Abstract We report a case of autoimmune gastritis (AIG) in which gastric mucosal atrophy improved with Helicobacter pylori eradication. Based on endoscopic findings (advanced gastric atrophy with vascular visibility and diffuse redness in remnant oxyntic mucosa), a woman in her 40s was suspected of having AIG coexisting with an active H. pylori infection. This was confirmed by a positive anti-parietal cell antibody (PCA, 1:160), an elevated serum gastrin level (638 pg/mL), and positive anti-H. pylori antibody (Hp Ab, 15.5 U/mL) and H. pylori stool antigen tests.

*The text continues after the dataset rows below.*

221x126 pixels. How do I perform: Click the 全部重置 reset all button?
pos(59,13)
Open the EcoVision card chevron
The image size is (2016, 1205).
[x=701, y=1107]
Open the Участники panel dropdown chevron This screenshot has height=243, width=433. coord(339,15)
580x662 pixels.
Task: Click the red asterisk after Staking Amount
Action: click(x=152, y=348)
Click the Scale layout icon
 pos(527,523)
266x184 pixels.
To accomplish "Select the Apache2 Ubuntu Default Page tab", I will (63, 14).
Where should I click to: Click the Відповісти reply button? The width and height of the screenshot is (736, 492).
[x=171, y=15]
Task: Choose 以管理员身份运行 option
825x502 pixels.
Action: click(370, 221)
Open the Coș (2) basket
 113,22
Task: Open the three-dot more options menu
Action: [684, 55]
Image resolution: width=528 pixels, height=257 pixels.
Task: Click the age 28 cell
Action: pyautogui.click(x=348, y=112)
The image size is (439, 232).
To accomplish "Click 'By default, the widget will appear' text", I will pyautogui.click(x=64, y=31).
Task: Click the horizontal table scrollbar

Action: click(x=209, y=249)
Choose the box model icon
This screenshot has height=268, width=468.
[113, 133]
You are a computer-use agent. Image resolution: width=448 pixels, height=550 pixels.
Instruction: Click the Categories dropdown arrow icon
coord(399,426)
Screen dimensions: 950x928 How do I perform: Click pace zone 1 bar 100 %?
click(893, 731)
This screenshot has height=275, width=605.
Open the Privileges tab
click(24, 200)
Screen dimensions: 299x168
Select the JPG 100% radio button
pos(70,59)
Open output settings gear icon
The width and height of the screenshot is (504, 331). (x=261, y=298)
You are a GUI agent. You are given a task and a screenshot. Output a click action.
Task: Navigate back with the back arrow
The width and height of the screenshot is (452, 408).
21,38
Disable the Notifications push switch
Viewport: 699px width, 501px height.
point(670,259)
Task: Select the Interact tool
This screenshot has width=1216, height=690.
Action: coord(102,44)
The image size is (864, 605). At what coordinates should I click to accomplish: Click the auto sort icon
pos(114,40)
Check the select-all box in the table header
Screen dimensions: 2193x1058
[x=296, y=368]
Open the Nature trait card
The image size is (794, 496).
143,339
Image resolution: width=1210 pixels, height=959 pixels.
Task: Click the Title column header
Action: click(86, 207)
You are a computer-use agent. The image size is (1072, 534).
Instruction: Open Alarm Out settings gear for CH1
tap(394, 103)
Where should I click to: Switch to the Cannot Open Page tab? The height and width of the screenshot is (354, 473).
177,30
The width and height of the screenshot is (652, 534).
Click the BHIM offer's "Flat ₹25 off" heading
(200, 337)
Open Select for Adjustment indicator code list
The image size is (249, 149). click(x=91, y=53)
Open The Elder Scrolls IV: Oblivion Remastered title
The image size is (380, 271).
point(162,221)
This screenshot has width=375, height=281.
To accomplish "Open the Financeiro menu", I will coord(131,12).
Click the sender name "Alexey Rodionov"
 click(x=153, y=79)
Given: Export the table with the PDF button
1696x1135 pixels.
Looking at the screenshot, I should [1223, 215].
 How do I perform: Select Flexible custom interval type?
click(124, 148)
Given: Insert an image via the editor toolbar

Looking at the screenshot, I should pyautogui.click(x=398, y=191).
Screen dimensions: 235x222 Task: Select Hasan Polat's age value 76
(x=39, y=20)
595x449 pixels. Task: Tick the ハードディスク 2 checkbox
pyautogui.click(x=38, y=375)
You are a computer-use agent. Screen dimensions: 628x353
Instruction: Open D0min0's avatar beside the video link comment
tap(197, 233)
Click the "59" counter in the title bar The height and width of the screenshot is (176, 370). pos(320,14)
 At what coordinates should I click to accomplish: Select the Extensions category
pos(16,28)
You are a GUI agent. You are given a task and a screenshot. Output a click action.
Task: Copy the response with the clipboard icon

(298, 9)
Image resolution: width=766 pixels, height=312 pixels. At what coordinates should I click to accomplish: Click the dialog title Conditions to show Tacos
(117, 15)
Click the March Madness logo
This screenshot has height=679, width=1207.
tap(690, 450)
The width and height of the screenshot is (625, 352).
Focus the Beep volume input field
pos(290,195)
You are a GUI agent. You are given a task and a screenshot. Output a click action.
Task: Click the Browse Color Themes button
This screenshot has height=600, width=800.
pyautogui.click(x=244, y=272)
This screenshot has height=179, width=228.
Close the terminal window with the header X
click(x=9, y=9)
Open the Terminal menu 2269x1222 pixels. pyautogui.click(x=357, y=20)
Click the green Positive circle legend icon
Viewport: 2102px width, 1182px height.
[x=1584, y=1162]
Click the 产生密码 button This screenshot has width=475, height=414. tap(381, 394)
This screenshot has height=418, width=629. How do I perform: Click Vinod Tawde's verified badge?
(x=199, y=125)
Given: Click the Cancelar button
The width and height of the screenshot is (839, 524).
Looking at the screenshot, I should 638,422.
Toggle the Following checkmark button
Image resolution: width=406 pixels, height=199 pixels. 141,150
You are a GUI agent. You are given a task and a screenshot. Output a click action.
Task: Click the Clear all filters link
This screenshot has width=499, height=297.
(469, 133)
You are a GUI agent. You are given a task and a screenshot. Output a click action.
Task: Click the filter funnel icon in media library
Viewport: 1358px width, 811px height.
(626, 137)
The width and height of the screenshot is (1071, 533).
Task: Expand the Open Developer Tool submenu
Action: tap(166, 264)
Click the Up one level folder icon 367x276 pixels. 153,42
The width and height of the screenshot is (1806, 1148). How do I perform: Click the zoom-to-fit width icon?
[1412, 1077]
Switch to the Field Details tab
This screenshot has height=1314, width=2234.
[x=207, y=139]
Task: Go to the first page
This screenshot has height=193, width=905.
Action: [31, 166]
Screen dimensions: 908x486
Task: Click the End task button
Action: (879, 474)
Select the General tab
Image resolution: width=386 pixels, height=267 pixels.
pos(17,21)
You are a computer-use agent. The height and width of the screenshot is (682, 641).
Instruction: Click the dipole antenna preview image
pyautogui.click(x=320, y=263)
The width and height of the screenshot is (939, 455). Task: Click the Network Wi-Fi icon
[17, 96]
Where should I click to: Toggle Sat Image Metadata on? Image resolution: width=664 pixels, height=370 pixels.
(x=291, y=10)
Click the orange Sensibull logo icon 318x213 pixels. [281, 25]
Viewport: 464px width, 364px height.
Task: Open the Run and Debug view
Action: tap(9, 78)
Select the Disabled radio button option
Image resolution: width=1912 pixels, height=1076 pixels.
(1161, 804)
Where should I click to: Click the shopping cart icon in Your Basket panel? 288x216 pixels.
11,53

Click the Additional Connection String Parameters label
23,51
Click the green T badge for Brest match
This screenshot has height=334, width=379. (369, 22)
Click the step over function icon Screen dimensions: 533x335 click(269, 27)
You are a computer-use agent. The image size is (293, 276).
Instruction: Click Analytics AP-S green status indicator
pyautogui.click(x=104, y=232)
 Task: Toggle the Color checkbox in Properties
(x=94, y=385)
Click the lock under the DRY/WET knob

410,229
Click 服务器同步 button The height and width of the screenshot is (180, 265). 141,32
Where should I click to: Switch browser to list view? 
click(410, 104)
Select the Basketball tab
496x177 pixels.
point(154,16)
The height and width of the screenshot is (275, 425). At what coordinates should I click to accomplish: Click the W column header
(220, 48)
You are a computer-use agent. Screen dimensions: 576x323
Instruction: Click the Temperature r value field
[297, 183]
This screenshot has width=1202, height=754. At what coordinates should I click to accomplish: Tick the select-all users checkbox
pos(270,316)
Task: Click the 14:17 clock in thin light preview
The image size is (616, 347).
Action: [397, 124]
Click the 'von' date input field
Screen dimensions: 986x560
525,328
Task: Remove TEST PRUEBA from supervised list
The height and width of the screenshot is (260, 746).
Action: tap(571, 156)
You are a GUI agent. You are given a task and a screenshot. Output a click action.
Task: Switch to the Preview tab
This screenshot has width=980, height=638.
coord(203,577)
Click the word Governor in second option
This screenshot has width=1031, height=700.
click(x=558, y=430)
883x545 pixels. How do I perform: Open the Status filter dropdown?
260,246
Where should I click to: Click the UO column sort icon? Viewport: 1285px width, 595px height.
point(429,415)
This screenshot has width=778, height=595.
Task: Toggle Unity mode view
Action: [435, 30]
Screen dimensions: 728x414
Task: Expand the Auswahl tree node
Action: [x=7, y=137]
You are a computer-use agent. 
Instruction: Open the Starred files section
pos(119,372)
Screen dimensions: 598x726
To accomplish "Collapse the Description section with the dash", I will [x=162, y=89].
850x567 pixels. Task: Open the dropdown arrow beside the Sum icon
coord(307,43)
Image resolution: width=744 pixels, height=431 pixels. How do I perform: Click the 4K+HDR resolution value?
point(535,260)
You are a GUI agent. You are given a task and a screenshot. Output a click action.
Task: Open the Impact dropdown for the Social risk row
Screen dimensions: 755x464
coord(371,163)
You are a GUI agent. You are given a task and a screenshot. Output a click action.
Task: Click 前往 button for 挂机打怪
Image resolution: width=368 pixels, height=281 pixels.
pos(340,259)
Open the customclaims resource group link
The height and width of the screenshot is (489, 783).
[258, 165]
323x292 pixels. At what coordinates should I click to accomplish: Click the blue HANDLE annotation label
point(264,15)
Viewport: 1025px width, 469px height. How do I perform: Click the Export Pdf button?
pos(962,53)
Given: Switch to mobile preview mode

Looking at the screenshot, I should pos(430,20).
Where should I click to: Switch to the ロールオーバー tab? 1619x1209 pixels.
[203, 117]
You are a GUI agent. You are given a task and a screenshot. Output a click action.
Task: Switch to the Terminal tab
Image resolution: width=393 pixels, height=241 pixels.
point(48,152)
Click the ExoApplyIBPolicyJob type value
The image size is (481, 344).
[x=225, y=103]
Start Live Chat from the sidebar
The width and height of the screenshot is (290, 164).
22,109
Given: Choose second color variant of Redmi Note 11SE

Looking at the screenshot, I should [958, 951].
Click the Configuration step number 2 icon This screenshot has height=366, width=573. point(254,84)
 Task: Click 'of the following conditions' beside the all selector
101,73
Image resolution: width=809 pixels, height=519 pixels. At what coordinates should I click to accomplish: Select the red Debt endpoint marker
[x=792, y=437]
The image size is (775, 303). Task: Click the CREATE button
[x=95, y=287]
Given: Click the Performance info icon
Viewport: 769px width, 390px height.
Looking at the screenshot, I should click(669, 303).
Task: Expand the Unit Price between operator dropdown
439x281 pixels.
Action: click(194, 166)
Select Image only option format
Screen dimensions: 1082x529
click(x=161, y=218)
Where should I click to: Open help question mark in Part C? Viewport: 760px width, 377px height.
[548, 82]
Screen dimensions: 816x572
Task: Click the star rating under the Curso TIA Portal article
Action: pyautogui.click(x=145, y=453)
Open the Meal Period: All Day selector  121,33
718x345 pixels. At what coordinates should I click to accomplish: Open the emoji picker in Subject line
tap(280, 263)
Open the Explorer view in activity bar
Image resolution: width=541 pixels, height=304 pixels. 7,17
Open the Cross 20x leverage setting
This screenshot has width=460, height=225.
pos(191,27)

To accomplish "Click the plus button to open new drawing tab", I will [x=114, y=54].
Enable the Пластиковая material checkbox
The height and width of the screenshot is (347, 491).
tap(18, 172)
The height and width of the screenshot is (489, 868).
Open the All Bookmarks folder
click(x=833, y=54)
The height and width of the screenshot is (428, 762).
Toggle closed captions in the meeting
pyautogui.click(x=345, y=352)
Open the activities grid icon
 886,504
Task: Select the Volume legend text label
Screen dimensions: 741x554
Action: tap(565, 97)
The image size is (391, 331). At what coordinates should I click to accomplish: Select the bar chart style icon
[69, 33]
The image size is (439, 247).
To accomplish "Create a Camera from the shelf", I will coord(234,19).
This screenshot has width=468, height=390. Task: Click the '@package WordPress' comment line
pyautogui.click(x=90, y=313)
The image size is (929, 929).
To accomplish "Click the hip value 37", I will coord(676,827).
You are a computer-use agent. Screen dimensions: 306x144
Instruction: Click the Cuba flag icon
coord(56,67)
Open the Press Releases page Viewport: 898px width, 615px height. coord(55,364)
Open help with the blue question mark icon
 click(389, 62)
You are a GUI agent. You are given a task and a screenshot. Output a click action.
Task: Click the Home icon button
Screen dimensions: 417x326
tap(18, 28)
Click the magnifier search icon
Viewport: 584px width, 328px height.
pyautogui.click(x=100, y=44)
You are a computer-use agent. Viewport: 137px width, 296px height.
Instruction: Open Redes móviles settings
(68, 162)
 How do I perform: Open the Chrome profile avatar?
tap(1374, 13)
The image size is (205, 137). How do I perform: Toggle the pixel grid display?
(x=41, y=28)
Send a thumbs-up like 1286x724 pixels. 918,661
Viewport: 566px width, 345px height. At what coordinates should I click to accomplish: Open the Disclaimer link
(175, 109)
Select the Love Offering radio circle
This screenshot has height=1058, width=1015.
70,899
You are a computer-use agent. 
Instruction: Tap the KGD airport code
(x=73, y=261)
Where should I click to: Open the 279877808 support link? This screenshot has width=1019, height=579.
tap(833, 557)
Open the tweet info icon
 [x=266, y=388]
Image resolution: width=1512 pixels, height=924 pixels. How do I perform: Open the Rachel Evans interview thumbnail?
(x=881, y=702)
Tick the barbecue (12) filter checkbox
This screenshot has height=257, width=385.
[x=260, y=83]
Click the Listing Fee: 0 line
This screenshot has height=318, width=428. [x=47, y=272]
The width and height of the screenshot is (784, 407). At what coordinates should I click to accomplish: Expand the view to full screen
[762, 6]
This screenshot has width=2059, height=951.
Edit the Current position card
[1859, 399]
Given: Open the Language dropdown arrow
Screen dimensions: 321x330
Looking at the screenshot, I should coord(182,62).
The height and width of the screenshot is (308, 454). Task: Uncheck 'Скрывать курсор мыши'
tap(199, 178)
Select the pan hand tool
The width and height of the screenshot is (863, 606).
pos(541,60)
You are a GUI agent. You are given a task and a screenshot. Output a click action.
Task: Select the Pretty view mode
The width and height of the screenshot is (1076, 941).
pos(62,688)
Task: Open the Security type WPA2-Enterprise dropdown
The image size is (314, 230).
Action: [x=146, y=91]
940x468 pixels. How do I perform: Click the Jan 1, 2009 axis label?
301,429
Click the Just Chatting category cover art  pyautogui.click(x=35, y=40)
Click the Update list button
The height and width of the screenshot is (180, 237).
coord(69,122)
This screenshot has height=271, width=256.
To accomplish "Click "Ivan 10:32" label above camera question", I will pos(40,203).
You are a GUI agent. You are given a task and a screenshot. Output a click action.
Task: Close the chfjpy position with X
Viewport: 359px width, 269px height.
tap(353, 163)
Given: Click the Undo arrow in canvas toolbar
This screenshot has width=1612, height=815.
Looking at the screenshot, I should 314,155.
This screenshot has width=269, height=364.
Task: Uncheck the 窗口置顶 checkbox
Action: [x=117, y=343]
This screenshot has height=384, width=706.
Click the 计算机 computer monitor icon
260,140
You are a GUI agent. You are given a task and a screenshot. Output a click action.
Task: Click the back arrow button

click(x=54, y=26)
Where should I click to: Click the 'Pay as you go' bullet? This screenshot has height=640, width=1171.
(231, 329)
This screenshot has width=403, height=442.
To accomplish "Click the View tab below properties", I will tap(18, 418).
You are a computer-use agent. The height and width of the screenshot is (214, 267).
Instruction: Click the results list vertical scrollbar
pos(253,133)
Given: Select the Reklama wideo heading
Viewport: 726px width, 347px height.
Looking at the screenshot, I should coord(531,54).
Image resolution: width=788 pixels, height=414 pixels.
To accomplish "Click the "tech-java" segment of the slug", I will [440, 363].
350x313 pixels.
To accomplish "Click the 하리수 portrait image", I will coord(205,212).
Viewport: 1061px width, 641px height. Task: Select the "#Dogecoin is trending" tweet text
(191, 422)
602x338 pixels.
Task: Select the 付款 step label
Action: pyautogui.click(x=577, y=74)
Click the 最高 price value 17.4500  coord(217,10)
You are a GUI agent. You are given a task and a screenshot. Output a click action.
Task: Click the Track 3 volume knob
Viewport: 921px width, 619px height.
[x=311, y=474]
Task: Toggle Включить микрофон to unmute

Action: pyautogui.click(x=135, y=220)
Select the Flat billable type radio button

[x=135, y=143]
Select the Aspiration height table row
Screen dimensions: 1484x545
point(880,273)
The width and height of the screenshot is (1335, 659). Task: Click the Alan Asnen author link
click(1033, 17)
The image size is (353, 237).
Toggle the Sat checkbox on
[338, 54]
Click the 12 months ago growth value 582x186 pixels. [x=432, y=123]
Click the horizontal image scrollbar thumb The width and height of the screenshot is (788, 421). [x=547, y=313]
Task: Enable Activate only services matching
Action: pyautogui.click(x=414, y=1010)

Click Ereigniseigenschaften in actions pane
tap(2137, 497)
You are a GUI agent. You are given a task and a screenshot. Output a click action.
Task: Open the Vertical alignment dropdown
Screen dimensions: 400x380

Seven months after eradication, reduced vascular visibility and disappearance of diffuse redness on endoscopy and reduced PCA (1:40) and Hp Ab (5.1 U/mL) titers were observed, although histopathological findings (basal-predominant lymphocytic infiltration, destruction of parietal and chief cells, pseudopyloric metaplasia, and enterochromaffin-like cell hyperplasia) were consistent with AIG. Endoscopy 26 months after eradication showed further improvement in atrophic findings in the gastric corpus and histopathological recovery of parietal and chief cells in fundic glands. Serum gastrin levels returned to normal (64 pg/mL), and the PCA titer fell further (1:20).

Abstract Image

Abstract Image

Abstract Image

幽门螺杆菌根除后自身免疫性胃炎的消退。
我们报告一例自身免疫性胃炎(AIG)在胃粘膜萎缩改善幽门螺杆菌根除。根据内窥镜检查结果(晚期胃萎缩,血管可见,残余氧合粘膜弥漫性红肿),一名40多岁的女性怀疑患有AIG并伴有活动性幽门螺杆菌感染。抗壁细胞抗体阳性(PCA, 1:160),血清胃泌素水平升高(638 pg/mL)和抗h阳性证实了这一点。幽门螺杆菌抗体(Hp Ab, 15.5 U/mL)和幽门螺杆菌粪便抗原检测。根除后7个月,内窥镜下血管可见性降低,弥漫性红肿消失,PCA(1:40)和Hp Ab (5.1 U/mL)滴度降低,尽管组织病理学结果(基底淋巴细胞浸润,壁细胞和主细胞破坏,假门化生,肠嗜色素样细胞增生)与AIG一致。根治后26个月的内窥镜检查显示胃体萎缩症状进一步改善,基底腺壁细胞和主要细胞的组织病理学恢复。血清胃泌素水平恢复正常(64 pg/mL), PCA滴度进一步下降(1:20)。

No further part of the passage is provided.